TEXT SEGMENT:
--- Start ---
# Rare Find! NOS 1956 Roadmaster Balloon/Middleweight.



## Wayne Adam (May 19, 2013)

Wow, this is a really cool find! Yes, NOS, New Old Stock, Never Ridden, never shown. Stored away in an attic since new.
This was found in the attic of a home in Pennsylvania at a high end estate sale.
Now, here is the very puzzling thing  I have been pondering. This is an absolutely untoched, all original bike as it left the factory.
When I got it home I was looking at it, something did not seem quite right. I then noticed that the original Good Year Wing Foot tires
are 26 x 1.75???. That's odd, I thought that perhaps they put the wrong tires on at the factory.
Upon closer inspection I realized that the fenders are middleweight width, and cannot accomidate a balloon tire.
Now I know this is a balloon frame as you can see it is a Luxury Liner fork, light & rack.
Was this a cross over into middleweight?
 Again, nothing has been altered, The fenders were made with this bike right down to the rubber bumpers between the fenders, frame & rack.
If anyone has any answers, please let me know.
   The condition of the bike is breathtaking, pictures do not do it justice. All of the chrome is flawless and seems to be coated with a clear lacquer.
Also notice the way cool seat vinyl, and the paint and graphics are excellent.
Let me know what you guys think............Thanks for looking...........................Wayne


----------



## Wayne Adam (May 19, 2013)

*More Pictures*

Here are some more pictures


----------



## OldRider (May 19, 2013)

What a find! Job well done Wayne. I have a question........is that not a Shelby chainring on your RoadMaster?


----------



## Wayne Adam (May 19, 2013)

*OldRider*

Hey OldRider...Many of the '54 Roadmasters had this excat chainring  as I have seen in pictures on the internet.
It definately looks like a Shelby to me, but it is definately original to the bike...Thanks, Wayne


----------



## ridingtoy (May 19, 2013)
--- End ---
RECORD LIST:
--- Start ---
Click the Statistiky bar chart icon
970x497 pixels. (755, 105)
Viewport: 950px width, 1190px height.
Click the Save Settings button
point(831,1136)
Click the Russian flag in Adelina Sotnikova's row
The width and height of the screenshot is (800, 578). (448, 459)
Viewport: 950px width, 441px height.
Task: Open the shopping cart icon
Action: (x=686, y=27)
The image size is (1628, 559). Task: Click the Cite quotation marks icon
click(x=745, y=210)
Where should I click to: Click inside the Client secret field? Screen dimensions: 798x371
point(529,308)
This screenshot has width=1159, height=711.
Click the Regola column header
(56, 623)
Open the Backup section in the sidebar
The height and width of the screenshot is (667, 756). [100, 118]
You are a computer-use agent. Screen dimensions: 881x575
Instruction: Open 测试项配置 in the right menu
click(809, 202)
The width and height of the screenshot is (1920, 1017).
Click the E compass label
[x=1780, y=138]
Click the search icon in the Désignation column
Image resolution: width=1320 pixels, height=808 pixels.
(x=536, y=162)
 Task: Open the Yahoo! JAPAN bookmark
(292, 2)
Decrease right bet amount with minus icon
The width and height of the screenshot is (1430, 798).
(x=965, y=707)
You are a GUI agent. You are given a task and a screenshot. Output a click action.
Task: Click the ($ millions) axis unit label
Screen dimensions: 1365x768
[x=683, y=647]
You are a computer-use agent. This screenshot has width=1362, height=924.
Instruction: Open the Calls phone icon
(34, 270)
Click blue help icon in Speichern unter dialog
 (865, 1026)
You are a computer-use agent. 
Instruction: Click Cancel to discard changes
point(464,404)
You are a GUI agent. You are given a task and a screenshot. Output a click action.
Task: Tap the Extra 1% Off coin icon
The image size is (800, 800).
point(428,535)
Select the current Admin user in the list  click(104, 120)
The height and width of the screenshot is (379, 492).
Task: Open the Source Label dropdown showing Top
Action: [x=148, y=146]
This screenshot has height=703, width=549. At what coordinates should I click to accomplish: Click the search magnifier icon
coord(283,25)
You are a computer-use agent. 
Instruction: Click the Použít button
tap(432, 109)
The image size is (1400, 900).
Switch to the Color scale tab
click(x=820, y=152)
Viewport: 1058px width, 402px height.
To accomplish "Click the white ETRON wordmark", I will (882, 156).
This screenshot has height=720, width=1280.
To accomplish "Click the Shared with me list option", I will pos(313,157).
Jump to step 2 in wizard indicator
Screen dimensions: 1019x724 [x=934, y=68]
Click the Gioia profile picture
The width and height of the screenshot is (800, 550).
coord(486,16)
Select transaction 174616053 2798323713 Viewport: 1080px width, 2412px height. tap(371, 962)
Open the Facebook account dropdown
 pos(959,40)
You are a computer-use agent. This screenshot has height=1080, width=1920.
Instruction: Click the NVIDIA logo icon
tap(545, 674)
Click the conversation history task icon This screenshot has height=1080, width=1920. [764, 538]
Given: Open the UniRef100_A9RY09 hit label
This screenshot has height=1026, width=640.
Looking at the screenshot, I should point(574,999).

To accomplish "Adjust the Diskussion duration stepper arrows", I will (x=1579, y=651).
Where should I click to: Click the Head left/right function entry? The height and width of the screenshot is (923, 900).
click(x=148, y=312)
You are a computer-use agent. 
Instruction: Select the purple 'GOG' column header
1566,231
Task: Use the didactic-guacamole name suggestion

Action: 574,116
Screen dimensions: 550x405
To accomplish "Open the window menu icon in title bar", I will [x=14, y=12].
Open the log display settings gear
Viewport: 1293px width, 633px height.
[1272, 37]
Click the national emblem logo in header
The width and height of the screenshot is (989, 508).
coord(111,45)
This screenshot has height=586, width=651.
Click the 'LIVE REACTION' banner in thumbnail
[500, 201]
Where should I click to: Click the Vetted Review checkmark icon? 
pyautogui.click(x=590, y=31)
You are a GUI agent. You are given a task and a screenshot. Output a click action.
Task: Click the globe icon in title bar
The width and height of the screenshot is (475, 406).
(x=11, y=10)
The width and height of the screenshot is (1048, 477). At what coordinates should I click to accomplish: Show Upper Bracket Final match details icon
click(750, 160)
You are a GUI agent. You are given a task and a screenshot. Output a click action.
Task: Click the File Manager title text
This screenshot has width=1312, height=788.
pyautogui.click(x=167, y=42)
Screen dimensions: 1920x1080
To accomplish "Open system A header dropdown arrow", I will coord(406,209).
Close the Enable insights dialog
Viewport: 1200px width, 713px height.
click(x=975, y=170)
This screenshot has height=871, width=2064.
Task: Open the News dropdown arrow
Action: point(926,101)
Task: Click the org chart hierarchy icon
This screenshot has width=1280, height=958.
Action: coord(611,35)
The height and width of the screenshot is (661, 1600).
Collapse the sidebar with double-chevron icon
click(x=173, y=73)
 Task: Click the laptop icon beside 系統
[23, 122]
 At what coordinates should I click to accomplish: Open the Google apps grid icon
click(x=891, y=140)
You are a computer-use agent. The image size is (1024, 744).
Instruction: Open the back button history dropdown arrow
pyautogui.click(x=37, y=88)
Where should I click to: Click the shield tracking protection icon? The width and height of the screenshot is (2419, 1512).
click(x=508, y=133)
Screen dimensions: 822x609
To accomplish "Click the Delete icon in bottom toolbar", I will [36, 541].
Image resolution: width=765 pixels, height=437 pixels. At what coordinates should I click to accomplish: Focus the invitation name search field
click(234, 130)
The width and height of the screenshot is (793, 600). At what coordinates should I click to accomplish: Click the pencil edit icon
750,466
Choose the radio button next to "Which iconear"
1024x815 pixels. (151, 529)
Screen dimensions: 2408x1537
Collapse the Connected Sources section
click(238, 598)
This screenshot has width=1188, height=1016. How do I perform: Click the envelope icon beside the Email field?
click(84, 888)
--- End ---
SHORT PROBLEM:
Render this sentence from the Roadmaster forum thread in Spanish: "The condition of the bike is breathtaking, pictures do not do it justice." The entries play no part in what follows and can be left aside.

COMPLETED EXERCISE:
El estado de la bicicleta es impresionante; las fotos no le hacen justicia.